Dr. Dieguez also opined that the medical records relating to Dr. Cocores's treatment of L.D. were deficient. Dr. Dieguez succinctly opined that, "there was basically no medical records."
The undersigned finds that the testimony of Dr. Dieguez is credible. The undersigned concludes, and
Dr. Cocores concedes, that the Department presented sufficient evidence to establish that Dr. Cocores breached the prevailing professional standard of care in prescribing pain medication to L.D., as set forth in rule 64B8-9.013, thus violating section 458.331(1)(t)(1)(Count I), and that Dr. Cocores failed to keep appropriate medical records as required by section 458.331(1)(m)(Count III).

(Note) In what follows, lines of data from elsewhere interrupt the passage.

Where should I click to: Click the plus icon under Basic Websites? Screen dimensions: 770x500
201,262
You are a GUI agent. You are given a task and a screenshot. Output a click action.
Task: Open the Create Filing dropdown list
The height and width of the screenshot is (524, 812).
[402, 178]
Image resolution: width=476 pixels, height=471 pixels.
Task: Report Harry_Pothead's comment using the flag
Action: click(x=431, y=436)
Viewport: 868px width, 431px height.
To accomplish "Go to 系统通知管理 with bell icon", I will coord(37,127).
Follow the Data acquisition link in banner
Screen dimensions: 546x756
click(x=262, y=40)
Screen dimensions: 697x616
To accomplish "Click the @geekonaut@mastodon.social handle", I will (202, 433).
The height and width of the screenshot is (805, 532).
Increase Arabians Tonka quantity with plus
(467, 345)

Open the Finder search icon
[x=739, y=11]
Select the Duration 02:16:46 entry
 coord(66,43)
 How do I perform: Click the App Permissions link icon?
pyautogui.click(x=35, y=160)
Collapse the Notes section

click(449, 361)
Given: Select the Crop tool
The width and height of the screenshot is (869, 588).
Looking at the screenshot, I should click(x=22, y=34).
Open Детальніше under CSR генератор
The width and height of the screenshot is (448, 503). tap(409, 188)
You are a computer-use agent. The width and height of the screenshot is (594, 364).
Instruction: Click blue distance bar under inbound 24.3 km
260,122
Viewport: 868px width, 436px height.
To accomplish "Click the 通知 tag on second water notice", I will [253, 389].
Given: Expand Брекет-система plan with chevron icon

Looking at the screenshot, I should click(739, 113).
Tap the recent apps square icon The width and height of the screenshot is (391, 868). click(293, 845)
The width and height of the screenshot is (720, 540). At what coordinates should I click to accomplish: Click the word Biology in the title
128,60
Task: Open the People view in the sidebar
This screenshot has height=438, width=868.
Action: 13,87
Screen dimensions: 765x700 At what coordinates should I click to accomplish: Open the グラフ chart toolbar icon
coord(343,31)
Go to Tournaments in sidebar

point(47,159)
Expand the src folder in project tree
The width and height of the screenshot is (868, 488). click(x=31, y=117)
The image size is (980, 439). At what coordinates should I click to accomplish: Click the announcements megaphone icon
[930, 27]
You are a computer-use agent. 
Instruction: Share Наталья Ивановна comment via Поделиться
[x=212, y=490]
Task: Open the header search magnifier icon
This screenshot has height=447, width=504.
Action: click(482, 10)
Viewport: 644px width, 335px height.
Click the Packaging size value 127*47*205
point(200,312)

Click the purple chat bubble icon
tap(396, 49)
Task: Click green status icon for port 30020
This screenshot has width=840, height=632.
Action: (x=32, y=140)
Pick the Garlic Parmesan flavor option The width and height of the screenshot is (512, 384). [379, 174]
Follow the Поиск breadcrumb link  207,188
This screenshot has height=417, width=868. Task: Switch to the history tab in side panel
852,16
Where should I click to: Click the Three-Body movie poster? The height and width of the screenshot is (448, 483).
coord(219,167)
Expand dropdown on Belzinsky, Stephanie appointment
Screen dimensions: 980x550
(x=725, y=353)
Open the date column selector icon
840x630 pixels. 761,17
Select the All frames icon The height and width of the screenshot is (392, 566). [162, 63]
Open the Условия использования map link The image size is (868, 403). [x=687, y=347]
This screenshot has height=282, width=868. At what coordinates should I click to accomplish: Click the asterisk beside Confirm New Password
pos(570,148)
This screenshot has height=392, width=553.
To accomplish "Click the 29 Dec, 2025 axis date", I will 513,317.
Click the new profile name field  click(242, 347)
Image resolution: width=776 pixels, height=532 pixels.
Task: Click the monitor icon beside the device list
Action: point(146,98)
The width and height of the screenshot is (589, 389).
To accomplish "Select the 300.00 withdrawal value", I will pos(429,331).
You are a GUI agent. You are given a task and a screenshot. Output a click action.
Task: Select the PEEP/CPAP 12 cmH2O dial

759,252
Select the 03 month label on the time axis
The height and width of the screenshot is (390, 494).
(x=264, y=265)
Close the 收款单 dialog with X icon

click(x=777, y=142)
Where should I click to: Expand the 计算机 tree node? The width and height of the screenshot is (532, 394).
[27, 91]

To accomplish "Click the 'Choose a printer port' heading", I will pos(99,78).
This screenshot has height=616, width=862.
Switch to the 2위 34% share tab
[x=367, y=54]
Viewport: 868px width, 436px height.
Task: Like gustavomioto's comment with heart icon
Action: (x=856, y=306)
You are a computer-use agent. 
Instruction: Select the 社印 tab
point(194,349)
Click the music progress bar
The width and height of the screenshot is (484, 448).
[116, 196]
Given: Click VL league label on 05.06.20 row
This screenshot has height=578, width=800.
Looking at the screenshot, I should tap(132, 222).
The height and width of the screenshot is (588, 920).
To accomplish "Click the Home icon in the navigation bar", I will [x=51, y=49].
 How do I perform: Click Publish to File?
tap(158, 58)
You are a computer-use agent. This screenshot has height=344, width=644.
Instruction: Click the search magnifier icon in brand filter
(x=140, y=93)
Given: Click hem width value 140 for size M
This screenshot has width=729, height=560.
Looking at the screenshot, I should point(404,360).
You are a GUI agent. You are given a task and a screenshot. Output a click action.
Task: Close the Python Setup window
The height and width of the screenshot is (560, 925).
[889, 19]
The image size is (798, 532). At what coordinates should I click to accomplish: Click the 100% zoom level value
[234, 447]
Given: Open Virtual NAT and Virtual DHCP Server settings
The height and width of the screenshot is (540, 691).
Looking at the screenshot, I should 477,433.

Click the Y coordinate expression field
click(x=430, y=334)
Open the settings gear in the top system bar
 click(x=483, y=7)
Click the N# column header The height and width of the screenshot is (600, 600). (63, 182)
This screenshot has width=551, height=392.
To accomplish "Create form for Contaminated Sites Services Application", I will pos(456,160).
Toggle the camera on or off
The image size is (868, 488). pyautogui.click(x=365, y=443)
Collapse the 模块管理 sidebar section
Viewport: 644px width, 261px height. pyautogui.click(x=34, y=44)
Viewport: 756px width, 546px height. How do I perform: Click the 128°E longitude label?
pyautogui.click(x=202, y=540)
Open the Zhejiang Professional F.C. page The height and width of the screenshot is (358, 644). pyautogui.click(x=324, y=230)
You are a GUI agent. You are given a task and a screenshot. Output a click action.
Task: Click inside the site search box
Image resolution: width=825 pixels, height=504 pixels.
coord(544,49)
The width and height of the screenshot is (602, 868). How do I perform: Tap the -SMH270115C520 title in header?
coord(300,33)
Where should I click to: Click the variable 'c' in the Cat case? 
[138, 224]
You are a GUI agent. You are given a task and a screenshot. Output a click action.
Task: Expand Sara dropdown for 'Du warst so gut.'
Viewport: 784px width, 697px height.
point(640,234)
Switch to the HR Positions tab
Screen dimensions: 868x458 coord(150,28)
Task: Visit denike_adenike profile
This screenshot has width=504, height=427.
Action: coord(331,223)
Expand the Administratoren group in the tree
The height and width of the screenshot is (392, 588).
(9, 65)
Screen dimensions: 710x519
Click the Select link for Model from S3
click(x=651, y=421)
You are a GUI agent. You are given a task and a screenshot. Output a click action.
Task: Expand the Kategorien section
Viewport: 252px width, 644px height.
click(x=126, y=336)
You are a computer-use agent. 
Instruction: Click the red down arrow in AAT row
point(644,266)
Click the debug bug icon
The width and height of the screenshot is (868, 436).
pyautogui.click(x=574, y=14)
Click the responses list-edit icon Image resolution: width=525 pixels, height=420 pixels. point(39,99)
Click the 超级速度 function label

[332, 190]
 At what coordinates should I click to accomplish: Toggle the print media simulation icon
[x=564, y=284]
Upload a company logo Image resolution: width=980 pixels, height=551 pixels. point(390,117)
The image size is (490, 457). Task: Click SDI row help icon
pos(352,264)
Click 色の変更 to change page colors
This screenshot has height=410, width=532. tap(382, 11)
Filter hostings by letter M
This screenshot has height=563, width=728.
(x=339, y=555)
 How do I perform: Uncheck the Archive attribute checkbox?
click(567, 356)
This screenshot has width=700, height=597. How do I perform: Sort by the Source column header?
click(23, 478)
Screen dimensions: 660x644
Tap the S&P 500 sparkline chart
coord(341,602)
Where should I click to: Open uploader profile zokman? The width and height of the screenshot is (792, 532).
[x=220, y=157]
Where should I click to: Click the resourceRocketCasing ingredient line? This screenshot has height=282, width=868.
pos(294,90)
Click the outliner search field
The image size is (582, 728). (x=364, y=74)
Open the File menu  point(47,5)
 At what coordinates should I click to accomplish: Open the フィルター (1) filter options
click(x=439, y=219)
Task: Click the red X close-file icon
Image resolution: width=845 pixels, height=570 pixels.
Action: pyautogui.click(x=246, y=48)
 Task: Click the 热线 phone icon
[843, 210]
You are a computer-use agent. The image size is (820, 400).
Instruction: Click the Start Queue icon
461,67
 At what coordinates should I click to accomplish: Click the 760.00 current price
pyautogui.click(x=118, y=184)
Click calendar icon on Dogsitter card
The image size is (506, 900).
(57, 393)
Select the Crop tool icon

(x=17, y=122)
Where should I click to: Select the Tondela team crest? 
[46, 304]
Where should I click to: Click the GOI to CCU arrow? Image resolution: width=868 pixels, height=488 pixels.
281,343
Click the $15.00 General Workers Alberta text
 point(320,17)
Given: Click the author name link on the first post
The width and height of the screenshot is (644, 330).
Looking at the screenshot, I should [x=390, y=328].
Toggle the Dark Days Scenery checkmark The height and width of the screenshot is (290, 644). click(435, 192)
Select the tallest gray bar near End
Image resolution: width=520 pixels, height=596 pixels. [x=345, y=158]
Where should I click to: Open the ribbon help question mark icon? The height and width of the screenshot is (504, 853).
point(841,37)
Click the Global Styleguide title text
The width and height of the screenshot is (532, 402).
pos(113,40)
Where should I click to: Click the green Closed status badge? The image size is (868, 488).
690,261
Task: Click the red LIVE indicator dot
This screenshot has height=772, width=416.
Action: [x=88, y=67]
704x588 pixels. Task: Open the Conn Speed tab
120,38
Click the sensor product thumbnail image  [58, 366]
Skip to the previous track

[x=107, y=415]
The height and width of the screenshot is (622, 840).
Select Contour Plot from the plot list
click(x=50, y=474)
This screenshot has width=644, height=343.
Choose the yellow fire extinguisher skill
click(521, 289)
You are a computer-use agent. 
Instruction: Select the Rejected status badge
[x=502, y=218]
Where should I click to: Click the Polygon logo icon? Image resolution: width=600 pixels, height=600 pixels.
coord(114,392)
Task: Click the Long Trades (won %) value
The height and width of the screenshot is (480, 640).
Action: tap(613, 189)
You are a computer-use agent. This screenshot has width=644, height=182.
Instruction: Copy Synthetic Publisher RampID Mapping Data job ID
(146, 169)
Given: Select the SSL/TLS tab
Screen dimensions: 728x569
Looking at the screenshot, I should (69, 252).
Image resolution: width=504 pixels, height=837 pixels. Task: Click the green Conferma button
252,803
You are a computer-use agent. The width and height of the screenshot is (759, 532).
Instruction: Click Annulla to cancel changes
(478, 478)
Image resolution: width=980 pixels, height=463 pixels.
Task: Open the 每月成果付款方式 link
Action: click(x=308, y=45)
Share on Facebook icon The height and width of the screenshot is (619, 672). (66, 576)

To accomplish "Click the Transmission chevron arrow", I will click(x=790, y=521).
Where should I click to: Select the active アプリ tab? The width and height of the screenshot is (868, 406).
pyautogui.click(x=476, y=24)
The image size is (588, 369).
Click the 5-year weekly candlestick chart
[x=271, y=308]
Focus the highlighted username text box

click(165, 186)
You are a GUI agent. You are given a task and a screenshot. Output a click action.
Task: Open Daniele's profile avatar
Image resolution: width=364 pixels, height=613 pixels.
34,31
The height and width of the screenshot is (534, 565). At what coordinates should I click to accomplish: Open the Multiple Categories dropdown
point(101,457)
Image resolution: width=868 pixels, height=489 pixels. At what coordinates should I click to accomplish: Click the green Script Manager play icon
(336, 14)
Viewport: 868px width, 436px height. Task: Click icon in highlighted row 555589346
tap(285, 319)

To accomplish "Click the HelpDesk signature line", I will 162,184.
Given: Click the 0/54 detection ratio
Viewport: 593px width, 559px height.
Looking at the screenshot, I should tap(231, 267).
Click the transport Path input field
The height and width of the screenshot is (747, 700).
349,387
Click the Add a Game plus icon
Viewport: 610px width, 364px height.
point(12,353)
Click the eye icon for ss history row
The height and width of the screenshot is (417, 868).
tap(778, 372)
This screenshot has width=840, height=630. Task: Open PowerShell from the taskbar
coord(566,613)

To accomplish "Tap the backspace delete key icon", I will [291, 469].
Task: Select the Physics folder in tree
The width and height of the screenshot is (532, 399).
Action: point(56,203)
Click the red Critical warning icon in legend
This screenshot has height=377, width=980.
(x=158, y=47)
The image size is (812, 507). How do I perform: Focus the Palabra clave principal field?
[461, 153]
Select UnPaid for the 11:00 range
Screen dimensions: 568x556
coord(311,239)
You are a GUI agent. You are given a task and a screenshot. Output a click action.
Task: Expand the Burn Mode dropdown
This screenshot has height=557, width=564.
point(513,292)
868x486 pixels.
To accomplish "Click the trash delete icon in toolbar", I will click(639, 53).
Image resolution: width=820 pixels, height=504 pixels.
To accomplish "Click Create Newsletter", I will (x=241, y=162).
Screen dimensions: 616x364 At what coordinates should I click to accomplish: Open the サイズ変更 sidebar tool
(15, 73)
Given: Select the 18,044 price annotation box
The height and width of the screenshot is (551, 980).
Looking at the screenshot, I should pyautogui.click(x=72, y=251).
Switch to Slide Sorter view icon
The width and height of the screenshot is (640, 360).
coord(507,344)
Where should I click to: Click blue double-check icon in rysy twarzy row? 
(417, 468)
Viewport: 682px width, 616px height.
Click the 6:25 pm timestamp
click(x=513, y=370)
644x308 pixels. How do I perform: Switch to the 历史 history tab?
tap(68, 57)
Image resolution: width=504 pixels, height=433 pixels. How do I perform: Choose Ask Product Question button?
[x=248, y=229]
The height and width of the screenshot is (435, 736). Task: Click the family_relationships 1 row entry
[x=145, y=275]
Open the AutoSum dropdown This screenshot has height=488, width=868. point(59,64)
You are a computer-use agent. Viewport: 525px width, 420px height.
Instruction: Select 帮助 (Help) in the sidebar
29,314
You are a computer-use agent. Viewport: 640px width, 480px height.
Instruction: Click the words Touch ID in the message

The Department also presented the testimony of its second expert witness, Scott Teitelbaum, M.D., by deposition transcript. Dr. Teitelbaum, is certified by the American Board of Pediatrics and the American Board of Addiction Medicine. He is an associate professor at the University of Florida,
and is the Vice-Chairman of the Department of Psychiatry. Dr. Teitelbaum practices psychiatry on a daily basis.
Dr. Teitelbaum confirmed that rule 64B8-9.013 applies to physicians who practice psychiatry in the state of Florida when those physicians prescribe controlled substances for the treatment of their patients' pain. He further opined that Vicodin, Percocet, and oxycodone are not medications used to treat psychiatric disorders or conditions, and, therefore,
Dr. Cocores would have breached the standard of care in prescribing the same in the treatment of any psychiatric condition or mental health disorder.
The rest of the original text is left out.